[Stored items]
_____

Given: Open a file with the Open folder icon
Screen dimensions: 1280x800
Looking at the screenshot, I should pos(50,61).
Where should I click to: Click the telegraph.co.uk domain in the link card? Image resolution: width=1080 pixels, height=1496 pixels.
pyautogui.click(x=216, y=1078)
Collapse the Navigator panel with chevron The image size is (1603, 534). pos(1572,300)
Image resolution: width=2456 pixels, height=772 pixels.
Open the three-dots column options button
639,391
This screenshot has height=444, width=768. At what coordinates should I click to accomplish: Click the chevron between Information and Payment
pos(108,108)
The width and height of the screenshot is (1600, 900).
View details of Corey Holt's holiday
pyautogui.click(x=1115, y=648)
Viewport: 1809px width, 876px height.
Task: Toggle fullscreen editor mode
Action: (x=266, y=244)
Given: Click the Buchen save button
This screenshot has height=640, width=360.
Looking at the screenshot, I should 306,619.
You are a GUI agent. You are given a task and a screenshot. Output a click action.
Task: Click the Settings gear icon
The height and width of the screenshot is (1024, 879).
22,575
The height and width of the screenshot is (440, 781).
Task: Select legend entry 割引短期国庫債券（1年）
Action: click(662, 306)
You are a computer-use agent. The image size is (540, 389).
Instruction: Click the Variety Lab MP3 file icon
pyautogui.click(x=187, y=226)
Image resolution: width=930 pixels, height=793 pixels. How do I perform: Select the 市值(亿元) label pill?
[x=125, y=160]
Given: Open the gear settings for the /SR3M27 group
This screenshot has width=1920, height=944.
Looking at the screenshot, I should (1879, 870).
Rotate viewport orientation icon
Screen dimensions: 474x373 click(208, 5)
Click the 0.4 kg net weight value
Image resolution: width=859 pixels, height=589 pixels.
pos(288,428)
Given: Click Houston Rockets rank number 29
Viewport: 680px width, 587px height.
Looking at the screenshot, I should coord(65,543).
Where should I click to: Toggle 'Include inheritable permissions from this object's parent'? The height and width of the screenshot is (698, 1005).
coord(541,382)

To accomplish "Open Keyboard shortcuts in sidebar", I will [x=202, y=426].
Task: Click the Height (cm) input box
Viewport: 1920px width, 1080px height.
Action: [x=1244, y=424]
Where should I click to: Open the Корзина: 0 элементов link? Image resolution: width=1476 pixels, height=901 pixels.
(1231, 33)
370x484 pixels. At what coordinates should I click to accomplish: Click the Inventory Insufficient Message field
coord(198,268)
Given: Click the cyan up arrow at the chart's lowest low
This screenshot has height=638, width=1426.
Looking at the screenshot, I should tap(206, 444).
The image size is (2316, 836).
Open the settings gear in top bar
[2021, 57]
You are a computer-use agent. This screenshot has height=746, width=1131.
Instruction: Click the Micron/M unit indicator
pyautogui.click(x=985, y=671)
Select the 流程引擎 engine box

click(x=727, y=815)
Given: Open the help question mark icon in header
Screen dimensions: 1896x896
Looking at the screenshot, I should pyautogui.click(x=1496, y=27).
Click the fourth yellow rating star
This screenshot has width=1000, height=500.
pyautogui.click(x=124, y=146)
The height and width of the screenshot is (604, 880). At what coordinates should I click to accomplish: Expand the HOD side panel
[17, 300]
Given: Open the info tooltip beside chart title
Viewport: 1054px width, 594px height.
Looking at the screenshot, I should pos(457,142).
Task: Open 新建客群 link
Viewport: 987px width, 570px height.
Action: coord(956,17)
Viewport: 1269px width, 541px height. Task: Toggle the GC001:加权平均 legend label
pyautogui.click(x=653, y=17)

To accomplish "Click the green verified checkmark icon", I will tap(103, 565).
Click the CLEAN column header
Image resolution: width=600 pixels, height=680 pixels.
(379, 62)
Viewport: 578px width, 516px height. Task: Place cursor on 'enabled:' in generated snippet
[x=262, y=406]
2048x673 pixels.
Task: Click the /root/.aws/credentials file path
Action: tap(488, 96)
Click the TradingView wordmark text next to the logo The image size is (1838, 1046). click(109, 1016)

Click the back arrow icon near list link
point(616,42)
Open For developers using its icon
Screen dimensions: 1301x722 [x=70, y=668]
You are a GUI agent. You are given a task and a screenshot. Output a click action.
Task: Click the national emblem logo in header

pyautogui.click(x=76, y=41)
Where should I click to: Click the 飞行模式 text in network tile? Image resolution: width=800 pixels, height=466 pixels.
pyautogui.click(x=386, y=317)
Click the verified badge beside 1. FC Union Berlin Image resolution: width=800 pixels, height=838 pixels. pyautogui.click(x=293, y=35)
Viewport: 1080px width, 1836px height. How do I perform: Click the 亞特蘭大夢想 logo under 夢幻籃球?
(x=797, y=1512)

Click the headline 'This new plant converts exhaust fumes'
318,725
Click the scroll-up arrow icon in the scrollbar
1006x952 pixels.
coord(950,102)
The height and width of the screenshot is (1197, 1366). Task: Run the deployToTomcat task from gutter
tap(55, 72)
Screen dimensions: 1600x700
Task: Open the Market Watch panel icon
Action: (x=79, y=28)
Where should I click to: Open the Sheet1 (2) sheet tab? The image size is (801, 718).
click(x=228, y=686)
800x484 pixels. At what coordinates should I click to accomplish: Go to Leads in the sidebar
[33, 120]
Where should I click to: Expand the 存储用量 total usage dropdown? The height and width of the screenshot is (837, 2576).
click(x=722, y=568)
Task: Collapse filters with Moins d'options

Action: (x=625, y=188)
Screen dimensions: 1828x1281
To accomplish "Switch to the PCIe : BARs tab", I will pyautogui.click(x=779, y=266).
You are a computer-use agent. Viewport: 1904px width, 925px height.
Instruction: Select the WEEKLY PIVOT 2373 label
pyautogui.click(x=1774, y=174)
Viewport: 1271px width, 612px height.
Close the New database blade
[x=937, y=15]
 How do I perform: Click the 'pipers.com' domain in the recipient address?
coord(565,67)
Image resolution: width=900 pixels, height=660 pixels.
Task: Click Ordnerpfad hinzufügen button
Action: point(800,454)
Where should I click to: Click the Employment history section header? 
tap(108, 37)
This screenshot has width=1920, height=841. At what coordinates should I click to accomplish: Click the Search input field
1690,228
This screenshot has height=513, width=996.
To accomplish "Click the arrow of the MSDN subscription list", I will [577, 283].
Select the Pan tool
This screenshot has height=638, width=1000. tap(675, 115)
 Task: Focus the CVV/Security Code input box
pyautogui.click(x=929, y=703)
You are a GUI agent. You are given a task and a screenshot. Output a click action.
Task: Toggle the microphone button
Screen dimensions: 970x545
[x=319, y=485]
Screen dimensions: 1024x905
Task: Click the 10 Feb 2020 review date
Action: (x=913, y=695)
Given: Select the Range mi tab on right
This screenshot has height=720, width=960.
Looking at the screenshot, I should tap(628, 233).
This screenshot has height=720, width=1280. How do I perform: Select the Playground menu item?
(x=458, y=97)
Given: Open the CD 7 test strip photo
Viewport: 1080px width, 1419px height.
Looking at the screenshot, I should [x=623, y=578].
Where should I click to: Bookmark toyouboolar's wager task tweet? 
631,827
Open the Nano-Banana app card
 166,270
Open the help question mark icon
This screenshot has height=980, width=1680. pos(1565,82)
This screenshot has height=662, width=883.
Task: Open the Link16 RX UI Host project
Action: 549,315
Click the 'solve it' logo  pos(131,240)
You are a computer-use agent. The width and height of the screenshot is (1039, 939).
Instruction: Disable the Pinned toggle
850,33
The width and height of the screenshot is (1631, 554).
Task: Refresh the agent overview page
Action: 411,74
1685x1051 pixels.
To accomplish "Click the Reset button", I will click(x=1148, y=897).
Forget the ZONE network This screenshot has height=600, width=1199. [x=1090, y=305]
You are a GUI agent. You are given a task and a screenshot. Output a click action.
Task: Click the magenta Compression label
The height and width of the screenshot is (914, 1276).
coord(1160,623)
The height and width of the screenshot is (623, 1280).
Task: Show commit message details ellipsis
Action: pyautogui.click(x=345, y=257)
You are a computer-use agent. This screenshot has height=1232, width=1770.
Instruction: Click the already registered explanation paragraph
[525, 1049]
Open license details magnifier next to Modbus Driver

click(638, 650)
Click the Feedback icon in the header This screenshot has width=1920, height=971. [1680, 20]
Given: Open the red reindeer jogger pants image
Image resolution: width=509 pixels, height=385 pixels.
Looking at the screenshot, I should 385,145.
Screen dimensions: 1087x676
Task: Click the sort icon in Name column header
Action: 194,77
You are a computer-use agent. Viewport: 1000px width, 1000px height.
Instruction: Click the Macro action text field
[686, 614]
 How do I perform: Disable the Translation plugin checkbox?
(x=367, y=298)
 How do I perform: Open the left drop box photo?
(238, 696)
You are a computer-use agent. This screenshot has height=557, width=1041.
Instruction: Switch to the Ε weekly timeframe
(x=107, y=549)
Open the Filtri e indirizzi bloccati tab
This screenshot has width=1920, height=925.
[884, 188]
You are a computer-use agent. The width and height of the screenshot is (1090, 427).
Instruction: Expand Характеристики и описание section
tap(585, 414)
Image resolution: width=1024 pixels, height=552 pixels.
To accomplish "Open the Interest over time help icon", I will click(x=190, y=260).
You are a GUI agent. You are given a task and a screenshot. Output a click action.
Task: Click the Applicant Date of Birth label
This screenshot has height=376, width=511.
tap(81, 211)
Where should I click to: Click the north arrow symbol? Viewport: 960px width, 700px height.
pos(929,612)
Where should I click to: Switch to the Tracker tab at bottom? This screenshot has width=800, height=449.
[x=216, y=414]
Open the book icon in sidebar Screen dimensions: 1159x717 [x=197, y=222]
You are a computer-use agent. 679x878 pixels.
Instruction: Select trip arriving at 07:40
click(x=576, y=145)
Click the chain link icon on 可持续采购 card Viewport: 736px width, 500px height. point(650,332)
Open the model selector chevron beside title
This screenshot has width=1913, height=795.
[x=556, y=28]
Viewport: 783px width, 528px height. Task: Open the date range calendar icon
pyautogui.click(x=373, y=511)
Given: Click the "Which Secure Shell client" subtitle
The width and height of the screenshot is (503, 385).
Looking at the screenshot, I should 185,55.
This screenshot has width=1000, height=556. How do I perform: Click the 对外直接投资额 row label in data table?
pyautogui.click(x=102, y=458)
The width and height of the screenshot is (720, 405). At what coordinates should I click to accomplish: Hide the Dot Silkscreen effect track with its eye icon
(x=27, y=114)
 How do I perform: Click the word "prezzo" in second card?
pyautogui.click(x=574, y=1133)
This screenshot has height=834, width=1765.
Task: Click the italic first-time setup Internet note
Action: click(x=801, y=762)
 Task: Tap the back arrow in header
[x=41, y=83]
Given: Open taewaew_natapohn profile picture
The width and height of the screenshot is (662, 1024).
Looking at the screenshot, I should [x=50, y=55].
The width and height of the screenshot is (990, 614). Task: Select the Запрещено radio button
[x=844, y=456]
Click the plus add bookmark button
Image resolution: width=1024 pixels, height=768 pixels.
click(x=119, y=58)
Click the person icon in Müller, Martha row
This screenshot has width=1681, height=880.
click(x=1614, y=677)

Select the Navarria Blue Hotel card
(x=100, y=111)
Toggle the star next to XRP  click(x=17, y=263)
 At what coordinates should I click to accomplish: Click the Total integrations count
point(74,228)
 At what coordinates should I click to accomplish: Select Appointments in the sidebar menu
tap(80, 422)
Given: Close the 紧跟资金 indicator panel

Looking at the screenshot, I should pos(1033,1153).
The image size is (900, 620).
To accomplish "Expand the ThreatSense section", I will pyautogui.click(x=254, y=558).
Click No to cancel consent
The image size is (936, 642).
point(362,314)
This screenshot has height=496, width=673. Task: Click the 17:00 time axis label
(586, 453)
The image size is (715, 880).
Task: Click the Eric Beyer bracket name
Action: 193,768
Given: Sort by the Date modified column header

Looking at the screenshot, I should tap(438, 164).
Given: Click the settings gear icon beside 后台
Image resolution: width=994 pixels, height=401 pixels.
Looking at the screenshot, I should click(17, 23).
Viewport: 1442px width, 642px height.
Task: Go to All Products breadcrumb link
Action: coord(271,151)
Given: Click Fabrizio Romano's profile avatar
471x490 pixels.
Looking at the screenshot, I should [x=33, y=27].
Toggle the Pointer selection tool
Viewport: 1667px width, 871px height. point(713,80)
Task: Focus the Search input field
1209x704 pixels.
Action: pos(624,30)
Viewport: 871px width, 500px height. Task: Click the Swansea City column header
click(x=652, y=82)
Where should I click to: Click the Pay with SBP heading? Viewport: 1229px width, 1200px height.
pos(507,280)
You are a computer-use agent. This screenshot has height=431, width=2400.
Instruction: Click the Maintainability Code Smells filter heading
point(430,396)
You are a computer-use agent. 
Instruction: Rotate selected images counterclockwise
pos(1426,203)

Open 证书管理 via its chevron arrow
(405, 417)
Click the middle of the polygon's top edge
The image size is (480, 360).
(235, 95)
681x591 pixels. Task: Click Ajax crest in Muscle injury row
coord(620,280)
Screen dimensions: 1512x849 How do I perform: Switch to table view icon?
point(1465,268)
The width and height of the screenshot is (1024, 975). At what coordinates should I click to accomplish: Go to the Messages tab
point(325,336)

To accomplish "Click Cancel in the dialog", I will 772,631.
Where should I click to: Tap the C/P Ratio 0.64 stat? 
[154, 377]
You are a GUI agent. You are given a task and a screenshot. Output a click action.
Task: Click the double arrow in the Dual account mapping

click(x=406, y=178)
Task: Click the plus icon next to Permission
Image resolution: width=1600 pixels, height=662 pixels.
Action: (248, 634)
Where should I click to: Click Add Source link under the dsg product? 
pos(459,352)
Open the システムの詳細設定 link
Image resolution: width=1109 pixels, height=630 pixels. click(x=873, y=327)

_____

:: Aim of the exercise ::
Going through the data, tally the lines containing "beside" and report only the result.

:: Completed exercise ::
4